Cutting through buggy adversarial example defenses: fixing 1 line of code breaks Sabre
Nicholas Carlini
TL;DR
The paper critically examines Sabre, a purportedly highly robust adversarial defense, and identifies systematic evaluation flaws—rooted in a bug that inflates robustness and successive code changes that introduce gradient masking. Through a sequence of attacks, the authors demonstrate that fixing a single line can reduce robustness to 0%, and that later revisions introduce further nondifferentiable components that corrupt the evaluation. The authors also show that Sabre's comparisons to baselines and its evaluation against adaptive attacks are inadequate or misrepresented. The work emphasizes the necessity of rigorous, reproducible evaluations with adaptive and gradient-free attacks to credibly assess robustness claims, warning against the spread of brittle defenses built on flawed analyses.
Abstract
Sabre is a defense to adversarial examples that was accepted at IEEE S&P 2024. We first reveal significant flaws in the evaluation that point to clear signs of gradient masking.

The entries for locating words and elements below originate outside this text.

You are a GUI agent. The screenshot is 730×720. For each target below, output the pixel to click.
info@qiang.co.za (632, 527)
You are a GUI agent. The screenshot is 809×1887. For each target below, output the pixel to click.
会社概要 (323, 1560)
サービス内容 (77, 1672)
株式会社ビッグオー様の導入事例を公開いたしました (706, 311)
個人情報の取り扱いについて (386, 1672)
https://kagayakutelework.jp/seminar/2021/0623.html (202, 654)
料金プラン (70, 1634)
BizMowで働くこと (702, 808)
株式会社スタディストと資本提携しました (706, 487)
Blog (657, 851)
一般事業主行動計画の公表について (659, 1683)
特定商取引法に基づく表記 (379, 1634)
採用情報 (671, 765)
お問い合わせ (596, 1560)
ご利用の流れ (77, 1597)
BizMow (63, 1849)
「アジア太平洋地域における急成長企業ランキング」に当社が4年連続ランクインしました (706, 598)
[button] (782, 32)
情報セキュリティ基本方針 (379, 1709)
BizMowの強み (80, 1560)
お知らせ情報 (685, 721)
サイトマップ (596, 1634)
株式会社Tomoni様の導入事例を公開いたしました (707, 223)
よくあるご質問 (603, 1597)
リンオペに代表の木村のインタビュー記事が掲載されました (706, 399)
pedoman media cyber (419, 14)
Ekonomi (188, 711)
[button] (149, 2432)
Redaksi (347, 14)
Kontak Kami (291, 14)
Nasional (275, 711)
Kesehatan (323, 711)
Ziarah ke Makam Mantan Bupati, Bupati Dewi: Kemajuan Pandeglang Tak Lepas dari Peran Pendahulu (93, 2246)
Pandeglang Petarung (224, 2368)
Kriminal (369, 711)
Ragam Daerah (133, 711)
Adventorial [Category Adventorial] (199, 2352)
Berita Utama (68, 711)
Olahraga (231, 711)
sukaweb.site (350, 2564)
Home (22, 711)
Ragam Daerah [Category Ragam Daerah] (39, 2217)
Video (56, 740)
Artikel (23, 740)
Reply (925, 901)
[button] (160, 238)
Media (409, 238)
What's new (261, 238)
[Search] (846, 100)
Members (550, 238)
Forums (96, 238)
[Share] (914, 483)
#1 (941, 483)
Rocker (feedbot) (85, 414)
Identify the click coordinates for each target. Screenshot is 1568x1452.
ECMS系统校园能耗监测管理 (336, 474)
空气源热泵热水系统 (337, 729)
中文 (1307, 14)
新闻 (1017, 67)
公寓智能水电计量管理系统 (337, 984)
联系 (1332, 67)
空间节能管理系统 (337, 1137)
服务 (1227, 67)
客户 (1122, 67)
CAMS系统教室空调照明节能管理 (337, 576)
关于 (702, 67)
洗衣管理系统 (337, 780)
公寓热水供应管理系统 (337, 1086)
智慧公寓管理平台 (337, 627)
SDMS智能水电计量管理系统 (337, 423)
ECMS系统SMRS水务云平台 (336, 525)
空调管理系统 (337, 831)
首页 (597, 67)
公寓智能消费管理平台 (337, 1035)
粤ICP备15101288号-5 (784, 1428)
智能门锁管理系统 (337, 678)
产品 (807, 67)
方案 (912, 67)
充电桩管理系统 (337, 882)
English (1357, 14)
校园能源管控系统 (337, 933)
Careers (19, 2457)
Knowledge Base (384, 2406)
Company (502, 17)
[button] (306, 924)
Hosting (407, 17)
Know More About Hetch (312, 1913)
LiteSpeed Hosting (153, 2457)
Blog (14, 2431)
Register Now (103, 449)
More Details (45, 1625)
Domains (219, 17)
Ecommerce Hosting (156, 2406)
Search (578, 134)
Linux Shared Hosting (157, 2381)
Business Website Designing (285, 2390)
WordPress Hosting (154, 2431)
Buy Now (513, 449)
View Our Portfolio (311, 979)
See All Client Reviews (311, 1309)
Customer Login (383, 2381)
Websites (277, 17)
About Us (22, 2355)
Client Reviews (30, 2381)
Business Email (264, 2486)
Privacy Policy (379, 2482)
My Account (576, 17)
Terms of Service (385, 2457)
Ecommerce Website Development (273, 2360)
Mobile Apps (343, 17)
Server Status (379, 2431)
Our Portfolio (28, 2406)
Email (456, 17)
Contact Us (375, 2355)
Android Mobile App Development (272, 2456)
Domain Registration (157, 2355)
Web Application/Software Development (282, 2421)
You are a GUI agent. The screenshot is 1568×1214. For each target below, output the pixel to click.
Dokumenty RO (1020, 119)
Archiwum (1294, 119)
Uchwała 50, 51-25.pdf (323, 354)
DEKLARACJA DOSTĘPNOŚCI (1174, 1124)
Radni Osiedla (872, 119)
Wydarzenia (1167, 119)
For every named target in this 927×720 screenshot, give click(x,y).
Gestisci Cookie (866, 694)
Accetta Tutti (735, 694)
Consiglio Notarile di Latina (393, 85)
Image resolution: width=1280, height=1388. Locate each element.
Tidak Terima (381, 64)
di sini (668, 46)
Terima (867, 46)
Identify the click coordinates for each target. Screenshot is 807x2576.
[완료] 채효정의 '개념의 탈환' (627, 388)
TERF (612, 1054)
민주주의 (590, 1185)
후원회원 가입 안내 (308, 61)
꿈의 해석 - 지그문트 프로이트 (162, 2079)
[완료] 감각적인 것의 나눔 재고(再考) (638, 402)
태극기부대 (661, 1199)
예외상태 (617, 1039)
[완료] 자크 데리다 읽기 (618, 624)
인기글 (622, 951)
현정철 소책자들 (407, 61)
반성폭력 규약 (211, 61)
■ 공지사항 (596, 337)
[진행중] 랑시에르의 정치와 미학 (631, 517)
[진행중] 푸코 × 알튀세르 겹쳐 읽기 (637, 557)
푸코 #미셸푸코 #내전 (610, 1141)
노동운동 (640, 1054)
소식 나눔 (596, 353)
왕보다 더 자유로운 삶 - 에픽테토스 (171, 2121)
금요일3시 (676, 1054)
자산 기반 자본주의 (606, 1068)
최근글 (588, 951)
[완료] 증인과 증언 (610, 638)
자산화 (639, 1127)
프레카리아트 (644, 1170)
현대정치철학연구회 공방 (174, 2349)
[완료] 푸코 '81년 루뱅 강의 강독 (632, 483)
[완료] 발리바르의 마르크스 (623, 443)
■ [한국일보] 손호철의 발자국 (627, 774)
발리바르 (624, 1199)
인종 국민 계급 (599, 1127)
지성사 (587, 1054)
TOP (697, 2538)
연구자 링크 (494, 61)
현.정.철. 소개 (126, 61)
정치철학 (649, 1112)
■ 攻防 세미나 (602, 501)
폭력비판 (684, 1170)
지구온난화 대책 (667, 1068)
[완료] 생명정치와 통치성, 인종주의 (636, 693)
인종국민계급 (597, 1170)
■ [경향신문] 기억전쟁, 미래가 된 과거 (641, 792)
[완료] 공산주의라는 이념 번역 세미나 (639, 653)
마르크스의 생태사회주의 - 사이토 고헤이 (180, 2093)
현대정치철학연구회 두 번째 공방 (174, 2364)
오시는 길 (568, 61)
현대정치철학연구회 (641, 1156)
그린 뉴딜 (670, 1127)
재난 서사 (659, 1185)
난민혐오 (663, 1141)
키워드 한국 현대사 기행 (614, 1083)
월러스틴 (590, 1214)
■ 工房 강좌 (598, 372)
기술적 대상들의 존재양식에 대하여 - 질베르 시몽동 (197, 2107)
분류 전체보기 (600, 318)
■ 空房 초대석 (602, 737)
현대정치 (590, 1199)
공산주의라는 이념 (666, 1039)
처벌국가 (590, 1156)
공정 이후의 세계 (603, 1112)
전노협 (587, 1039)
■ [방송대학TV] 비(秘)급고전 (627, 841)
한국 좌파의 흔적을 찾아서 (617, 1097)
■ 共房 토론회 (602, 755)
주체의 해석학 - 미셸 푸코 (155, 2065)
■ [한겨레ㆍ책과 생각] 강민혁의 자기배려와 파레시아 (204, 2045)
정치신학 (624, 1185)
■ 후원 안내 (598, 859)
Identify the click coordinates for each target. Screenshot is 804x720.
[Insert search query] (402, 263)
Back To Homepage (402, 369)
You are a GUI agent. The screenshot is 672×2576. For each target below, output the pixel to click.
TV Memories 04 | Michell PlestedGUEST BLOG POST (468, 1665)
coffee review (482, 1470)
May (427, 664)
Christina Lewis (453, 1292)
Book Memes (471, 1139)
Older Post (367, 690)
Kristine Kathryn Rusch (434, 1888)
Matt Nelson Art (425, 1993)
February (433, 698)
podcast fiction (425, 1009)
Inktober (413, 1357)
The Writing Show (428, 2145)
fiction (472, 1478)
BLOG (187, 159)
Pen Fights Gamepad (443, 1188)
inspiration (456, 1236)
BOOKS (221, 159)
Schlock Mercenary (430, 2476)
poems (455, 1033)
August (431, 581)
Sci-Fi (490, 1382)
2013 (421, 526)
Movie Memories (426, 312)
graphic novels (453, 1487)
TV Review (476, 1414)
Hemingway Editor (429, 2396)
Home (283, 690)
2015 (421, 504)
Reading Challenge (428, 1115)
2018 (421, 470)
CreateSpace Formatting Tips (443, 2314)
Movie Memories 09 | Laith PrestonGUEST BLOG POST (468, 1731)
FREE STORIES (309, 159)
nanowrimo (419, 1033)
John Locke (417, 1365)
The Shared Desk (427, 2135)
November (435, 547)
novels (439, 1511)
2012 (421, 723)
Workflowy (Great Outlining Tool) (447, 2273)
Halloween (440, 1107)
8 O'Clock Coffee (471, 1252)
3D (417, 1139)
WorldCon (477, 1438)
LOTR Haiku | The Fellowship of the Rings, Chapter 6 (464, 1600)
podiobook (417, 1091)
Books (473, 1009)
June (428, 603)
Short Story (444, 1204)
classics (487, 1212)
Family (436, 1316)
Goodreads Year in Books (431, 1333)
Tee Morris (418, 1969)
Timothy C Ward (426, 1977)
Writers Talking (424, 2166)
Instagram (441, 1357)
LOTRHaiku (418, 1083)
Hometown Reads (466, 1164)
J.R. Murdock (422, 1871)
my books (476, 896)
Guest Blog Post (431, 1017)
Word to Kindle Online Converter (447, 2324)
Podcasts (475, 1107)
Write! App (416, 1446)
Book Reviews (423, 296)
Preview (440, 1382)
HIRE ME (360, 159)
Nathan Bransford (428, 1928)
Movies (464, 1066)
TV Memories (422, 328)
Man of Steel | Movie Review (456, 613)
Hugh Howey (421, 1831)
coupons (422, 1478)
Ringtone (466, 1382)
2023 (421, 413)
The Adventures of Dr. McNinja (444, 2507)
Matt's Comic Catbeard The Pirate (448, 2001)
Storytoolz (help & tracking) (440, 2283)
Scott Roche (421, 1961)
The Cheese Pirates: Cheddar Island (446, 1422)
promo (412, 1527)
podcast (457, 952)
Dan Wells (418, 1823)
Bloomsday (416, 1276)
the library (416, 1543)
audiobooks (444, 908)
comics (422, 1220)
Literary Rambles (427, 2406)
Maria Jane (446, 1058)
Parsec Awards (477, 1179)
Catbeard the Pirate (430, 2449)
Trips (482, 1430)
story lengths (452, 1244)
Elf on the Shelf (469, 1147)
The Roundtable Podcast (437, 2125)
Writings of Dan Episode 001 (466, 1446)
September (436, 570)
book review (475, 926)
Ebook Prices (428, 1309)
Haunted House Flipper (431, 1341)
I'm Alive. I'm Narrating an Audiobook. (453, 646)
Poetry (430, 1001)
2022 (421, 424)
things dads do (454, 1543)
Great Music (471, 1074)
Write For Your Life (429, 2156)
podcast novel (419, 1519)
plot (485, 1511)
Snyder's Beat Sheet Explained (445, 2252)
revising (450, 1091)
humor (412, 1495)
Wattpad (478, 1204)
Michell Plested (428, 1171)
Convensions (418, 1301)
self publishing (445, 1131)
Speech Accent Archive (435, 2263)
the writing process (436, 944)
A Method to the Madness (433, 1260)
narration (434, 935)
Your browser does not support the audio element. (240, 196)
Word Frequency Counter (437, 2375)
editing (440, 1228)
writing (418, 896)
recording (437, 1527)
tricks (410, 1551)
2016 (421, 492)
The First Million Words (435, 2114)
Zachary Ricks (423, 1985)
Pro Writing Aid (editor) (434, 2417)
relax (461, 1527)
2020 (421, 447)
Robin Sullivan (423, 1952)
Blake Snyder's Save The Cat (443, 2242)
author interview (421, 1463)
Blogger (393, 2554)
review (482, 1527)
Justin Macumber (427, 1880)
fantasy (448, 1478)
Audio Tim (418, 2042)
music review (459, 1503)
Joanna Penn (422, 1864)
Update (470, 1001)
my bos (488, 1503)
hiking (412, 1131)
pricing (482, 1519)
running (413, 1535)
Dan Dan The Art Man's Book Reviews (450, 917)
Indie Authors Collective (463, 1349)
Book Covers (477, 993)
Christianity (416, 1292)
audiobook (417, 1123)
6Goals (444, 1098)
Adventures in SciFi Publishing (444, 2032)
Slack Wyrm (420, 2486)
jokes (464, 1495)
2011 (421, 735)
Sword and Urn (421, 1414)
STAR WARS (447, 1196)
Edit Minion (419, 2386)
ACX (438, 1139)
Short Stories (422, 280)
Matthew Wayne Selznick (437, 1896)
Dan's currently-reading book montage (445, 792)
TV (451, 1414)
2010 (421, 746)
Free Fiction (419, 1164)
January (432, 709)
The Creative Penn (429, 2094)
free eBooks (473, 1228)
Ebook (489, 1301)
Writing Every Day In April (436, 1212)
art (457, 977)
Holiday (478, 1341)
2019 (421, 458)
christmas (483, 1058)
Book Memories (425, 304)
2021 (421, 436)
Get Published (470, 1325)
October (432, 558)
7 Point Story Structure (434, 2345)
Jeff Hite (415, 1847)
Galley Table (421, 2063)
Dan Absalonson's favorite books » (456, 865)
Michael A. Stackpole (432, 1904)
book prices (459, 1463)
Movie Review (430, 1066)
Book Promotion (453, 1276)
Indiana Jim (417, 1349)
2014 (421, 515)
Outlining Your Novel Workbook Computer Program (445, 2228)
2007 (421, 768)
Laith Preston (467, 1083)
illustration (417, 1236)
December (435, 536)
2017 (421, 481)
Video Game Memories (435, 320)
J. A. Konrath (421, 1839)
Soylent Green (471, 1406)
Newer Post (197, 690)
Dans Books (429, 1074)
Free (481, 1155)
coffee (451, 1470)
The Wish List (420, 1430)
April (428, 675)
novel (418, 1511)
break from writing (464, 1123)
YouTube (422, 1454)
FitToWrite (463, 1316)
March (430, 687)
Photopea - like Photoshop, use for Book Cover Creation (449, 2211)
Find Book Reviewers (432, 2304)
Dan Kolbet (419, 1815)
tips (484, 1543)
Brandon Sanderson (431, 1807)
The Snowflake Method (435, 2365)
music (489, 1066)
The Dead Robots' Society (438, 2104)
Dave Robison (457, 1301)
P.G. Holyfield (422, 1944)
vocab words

We then show the cause of this gradient masking: a bug in the original evaluation code. By fixing a single line of code in the original repository, we reduce Sabre's robust accuracy to 0%. In response to this, the authors modify the defense and introduce a new defense component not described in the original paper. But this fix contains a second bug; modifying one more line of code reduces robust accuracy to below baseline levels. After we released the first version of our paper online, the authors introduced another change to the defense; by commenting out one line of code during attack we reduce the robust accuracy to 0% again.